Her son, Charlie, was dosed with Elevidys in 2022 as part of Sarepta’s late-stage trial and noticed improvements in six to 12 months, including increased stamina and more fluid motions. The drug also eased a telltale symptom of the condition called Gowers’ sign, which causes children difficulty when getting up from a sitting or lying position.
She said her son is "completely stable" three years out from his dose. Handt said she was aware of the liver toxicity risks before Charlie enrolled in the trial.
"We don’t have the luxury of not taking the risk," Handt said. "There are families that dealt with this disease before that would have done anything to have an option, even if there are risks."
"Every family should have the choice to take this leap with this drug and potentially see benefits," she added.

Conclusion

The future of Sarepta Therapeutics’ gene therapy treatment, Elevidys, is uncertain due to safety concerns and the FDA’s investigation into patient deaths.
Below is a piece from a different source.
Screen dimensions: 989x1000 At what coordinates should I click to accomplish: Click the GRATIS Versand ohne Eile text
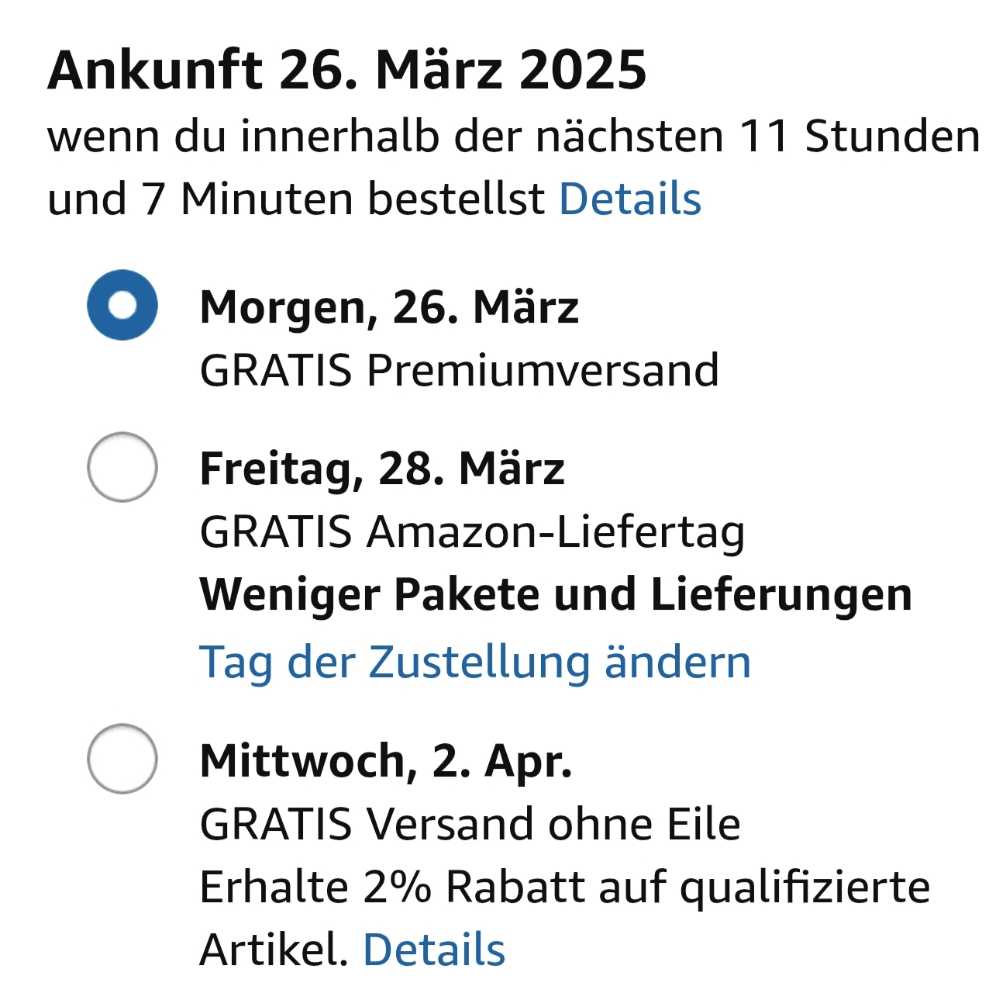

The company’s stock has plummeted, and investors are worried about the potential impact on the company’s revenue. While some patients have seen benefits from the treatment, the risks associated with it cannot be ignored. The FDA’s decision on whether to pull the drug from the market will be crucial in determining the future of Sarepta Therapeutics.

FAQs

Q: What is Elevidys, and what is it used for?
A: Elevidys is a gene therapy treatment used to treat Duchenne muscular dystrophy, a condition that erodes muscle function over time.
Q: What are the safety concerns surrounding Elevidys?
A: The FDA has been investigating two patient deaths tied to Elevidys, and there are concerns about liver toxicity and the uncertain benefit of the treatment.
Q: What is the FDA’s stance on Elevidys?
A: The FDA is considering whether to pull Elevidys from the market due to safety concerns and is investigating the deaths tied to the treatment.
Q: How has the controversy surrounding Elevidys affected Sarepta Therapeutics?
A: The company’s stock has fallen more than 87% this year, and investors are worried about the potential impact on the company’s revenue.
Q: What do patients and families affected by Duchenne muscular dystrophy think about Elevidys?
A: Some patients and families believe that the potential benefits of Elevidys outweigh the risks and that they should have the option to choose the treatment.